The Linux Page

tar: .../public_html/wp-content: file changed as we read it

Exclusive OR in a Venn Diagram, three values are involved

I created a little script to generate a daily tarball as a backup of a customer website.

Everyday, though, I would get the following error:

tar: .../public_html/wp-content: file changed as we read it

As you can see, the website is using Wordpress.

The error, though, I could not replicate when I would run the tar command by hand. What gives?

Looking closer into it, I noticed that my crontab setup would actually run the cron.php at the same time as the backup would run:

# m  h dom mon dow   command
  0  3 *   *   *     /.../backups/backup.sh

*/10 * *   *   *     cd /.../public_html && php -q wp-cron.php

As we can see in the crontab, the Wordpress wp-cron.php script runs every 10 minutes, including at 03:00 in the morning as the backup.sh script is started too.

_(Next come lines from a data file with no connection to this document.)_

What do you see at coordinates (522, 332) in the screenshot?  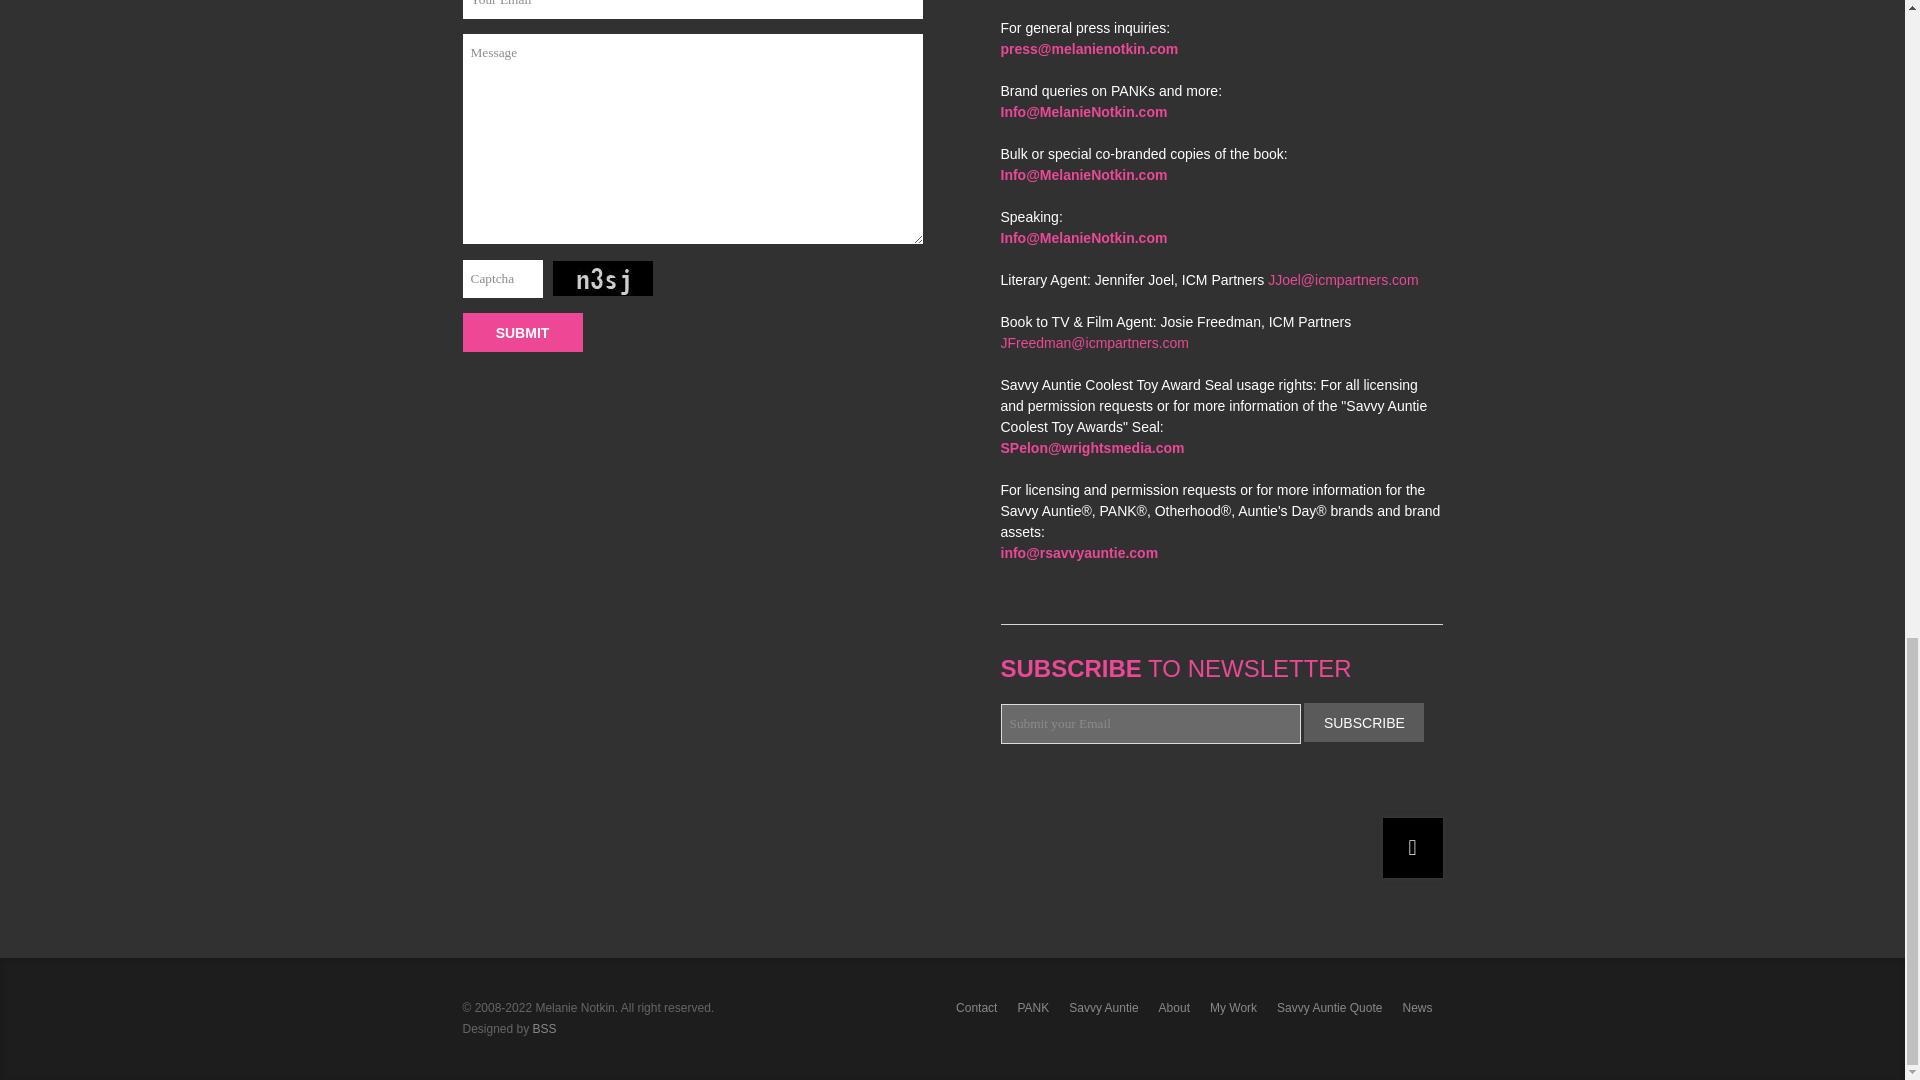 I see `SUBMIT` at bounding box center [522, 332].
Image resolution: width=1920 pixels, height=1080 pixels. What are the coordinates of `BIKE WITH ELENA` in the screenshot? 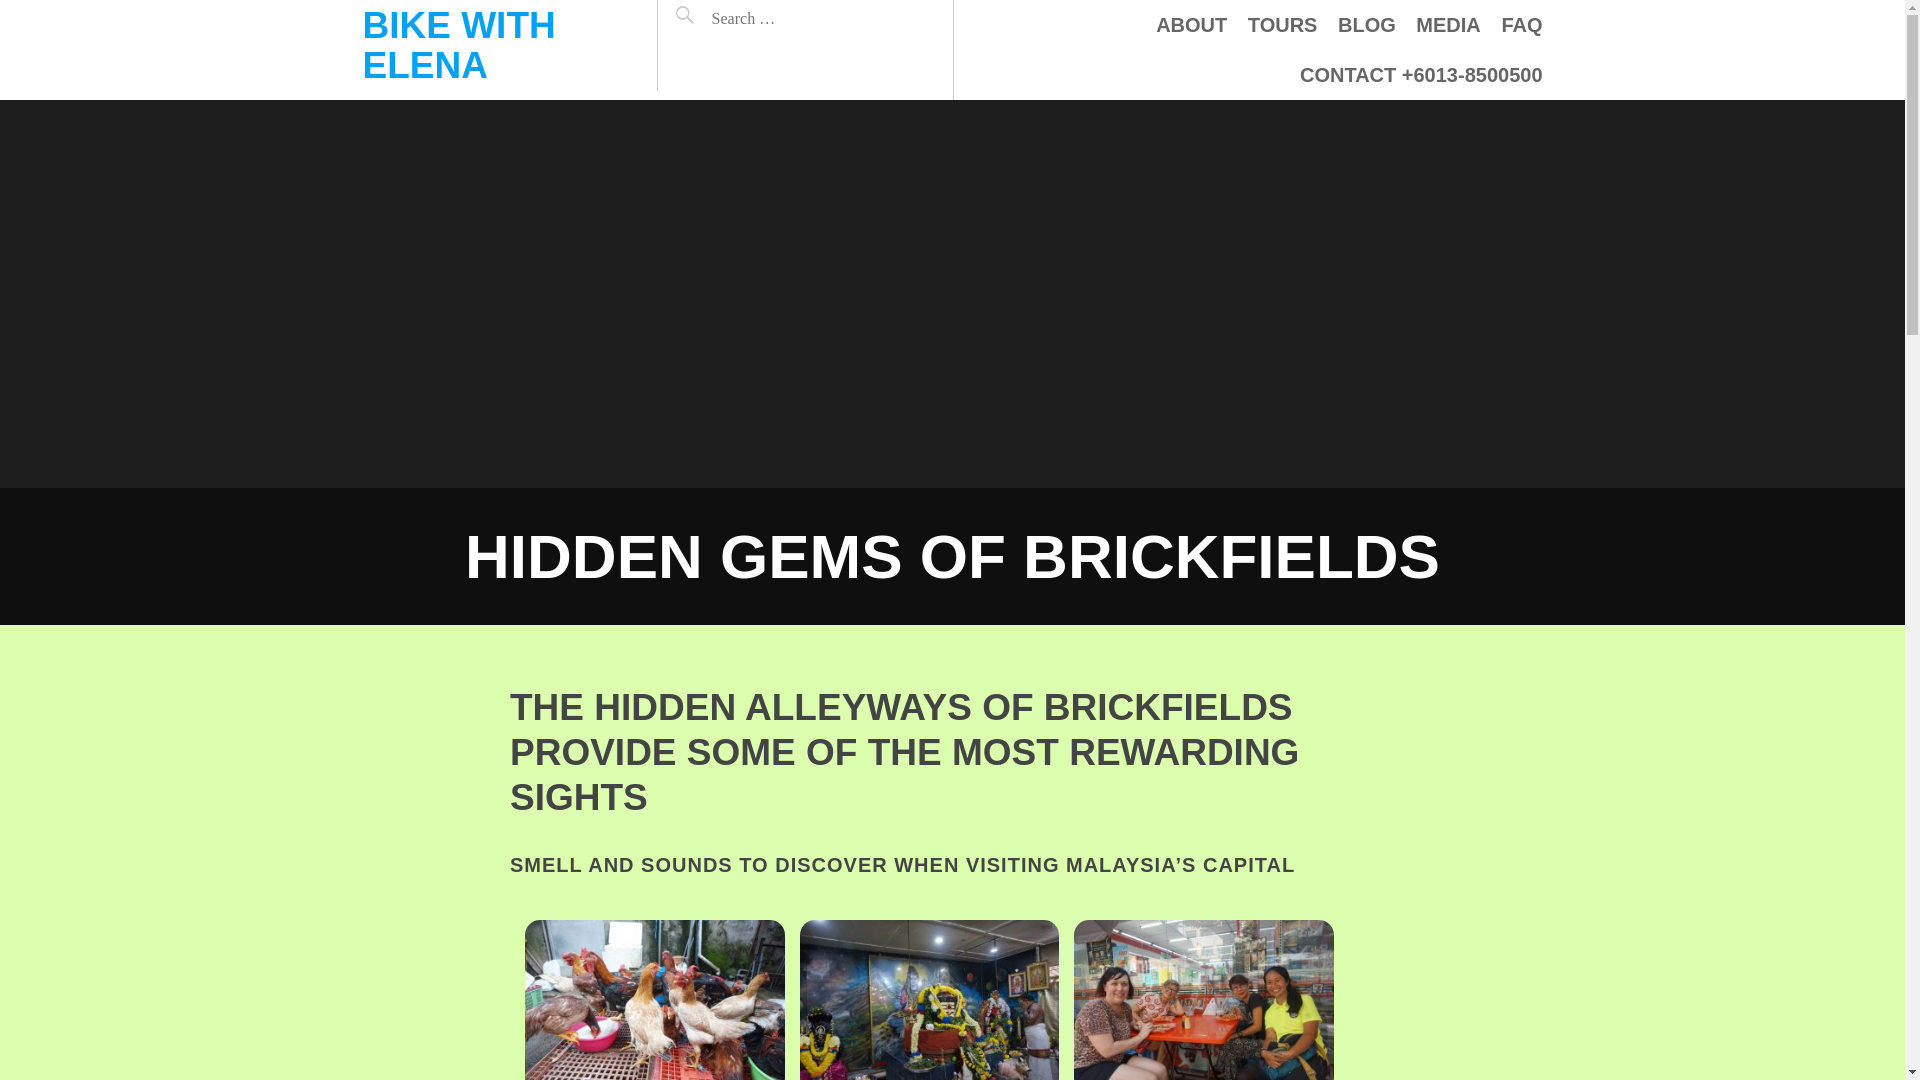 It's located at (458, 46).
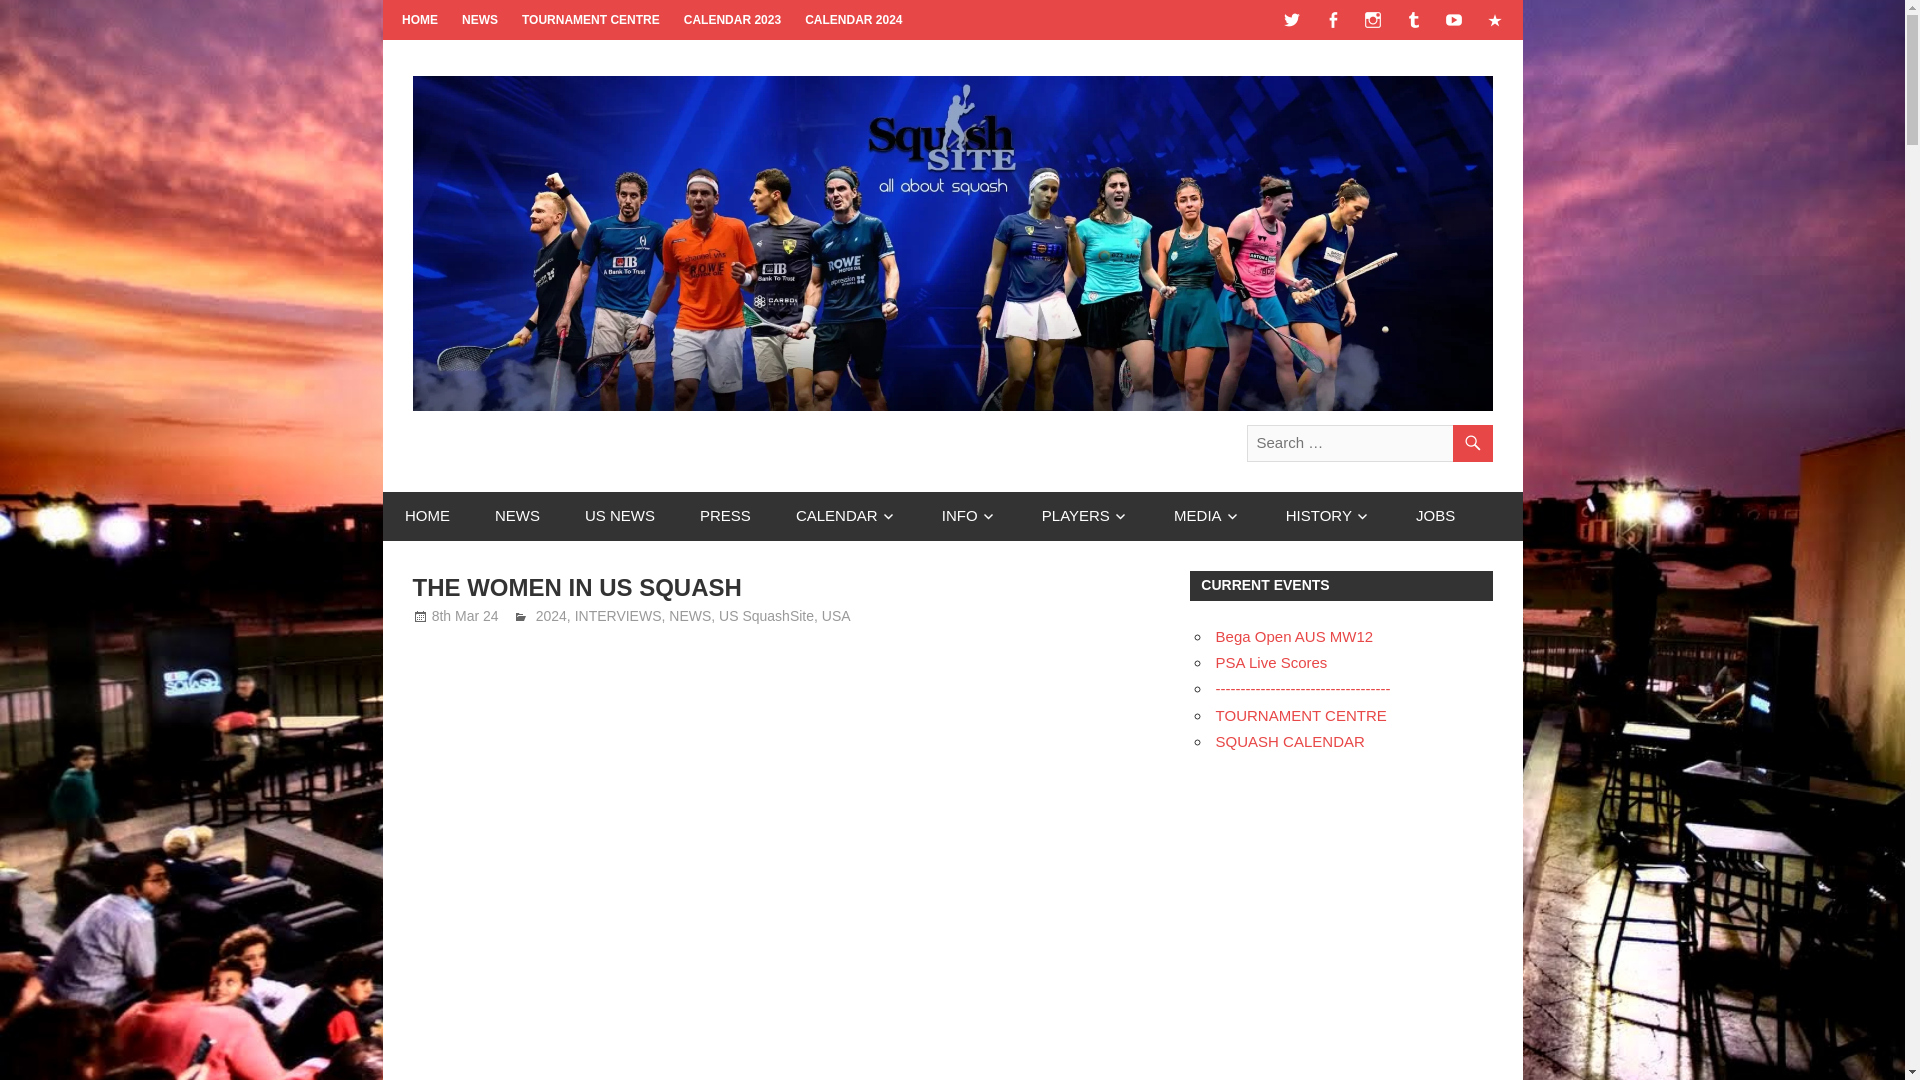 Image resolution: width=1920 pixels, height=1080 pixels. I want to click on CALENDAR 2024, so click(852, 20).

The trick was to change the backup.sh startup minutes to something else, assuming the wp-cron.php script was fast enough (i.e. did not take 5 min. to run) then backup.sh will be running on its own (unless a customer works at 03:05 in the morning?)

# m  h dom mon dow   command
  5  3 *   *   *     /.../backups/backup.sh

*/10 * *   *   *     cd /.../public_html && php -q wp-cron.php

So I changed the 0 into a 5 and the tar error was gone.

In case one of your scripts takes more than the amount of time allowed, you will want to use a lock instead.

In your script, you can use flock as follow:

LOCK=/run/lock/cron.lock
(
    flock --exclusive 3

    ...do your work...

) 3>$LOCK

The flock here works in a way similar to flock() in a C/C++ program. Whenever the program closes the file descriptor (3 in my example) the lock is removed.

Assuming all your scripts use the same flock, they will never be executing in parallel.

If you do not want to wait forever for the lock to be released, use the --wait option. For example, the following would wait one minute before giving up.

LOCK=/run/lock/cron.lock
(
    flock --wait 60 --exclusive 3

    ...do your work...

) 3>$LOCK

I use such in my script that runs once every 10 minutes anyway. There is no need for that one to wait forever. It will run again soon anyway.